Direct Electrical Heating (DEH) of flowlines is a flow assurance technology that enables development of fields with heavy oil and fields in arctic regions, fields with long subsea tiebacks, and marginally profitable offshore fields. By allowing for operation in conditions outside of the hydrate region and/or above the wax appearance temperature, DEH opens up areas of development not otherwise considered viable by production companies and can significantly reduce CAPEX and OPEX for already-viable fields.

This paper provides an explanation of Electric Flowline Heating (EFH), both Direct and Indirect Electrical Heating, including how the technology works, the different types of systems, and the modes of operation. A listing of currently installed systems is also provided. A case study is used to illustrate the purpose and benefits of DEH, including improving the flow of heavy oil, prevention and remediation of hydrates and paraffins, extended shutdowns without the use of chemical injection or hot oil circulation, elimination of infrastructure for such chemical injection and hot oil circulation, reduction in associated CAPEX and OPEX, handling of high water-cut during tail end production periods, and third-party tie-ins with poorly-defined composition.

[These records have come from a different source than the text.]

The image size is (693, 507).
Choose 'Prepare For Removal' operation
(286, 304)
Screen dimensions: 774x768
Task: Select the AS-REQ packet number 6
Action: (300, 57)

Finally, considerations for expanding the applications of DEH are discussed. As interest in and usefulness of Direct Electrical Heating grows, the applications considered for DEH as a flow assurance solution become more challenging, such as whether DEH can be used for hydrate plug remediation, whether it can be used in continuous flowing conditions, and maximizing the length of a heated segment. All of these are questions and opportunities that are being addressed as the technology evolves.

Introduction

The potential for hydrate and/or wax formation is often a limiting factor in development of deepwater and ultra-deepwater, heavy-oil, and arctic fields. Many " marginally profitable?? oil and gas fields become economically viable only if the costs of a local host can be avoided. So tie-back lengths are on the rise, transporting the production stream greater distances from the subsea field to an existing near-by host or to a new host shared by a number of reservoirs spread over a large area. These greater distances result in higher temperature drops along the length of the flowline, resulting in a topsides arrival temperature relatively cool as compared to the reservoir and wellhead temperatures. Similarly, in deepwater and arctic developments, the heat lost from the production flow to the cold seawater causes a very low arrival temperature even in shorter flowline lengths.

Although pure oil or pure gas flows would be less challenging to manage, the reality is that most reservoirs produce a multi-phase product (a combination of oil, gas, and water). At the low temperatures of deep and arctic waters, and over the long tie-back lengths of marginal fields, as the temperature of the production flow drops, the gas and water form hydrate crystals, similar to ice flakes. For reservoirs with heavy oil, the temperature of the product along the flowline and riser must also be maintained to ensure suitable flow. Wax content in the production fluid can also cause flow assurance concerns, and in this case, the temperature in the production flow must be maintained above the wax appearance temperature to avoid wax deposits coating the flowline walls and eventually restricting flow.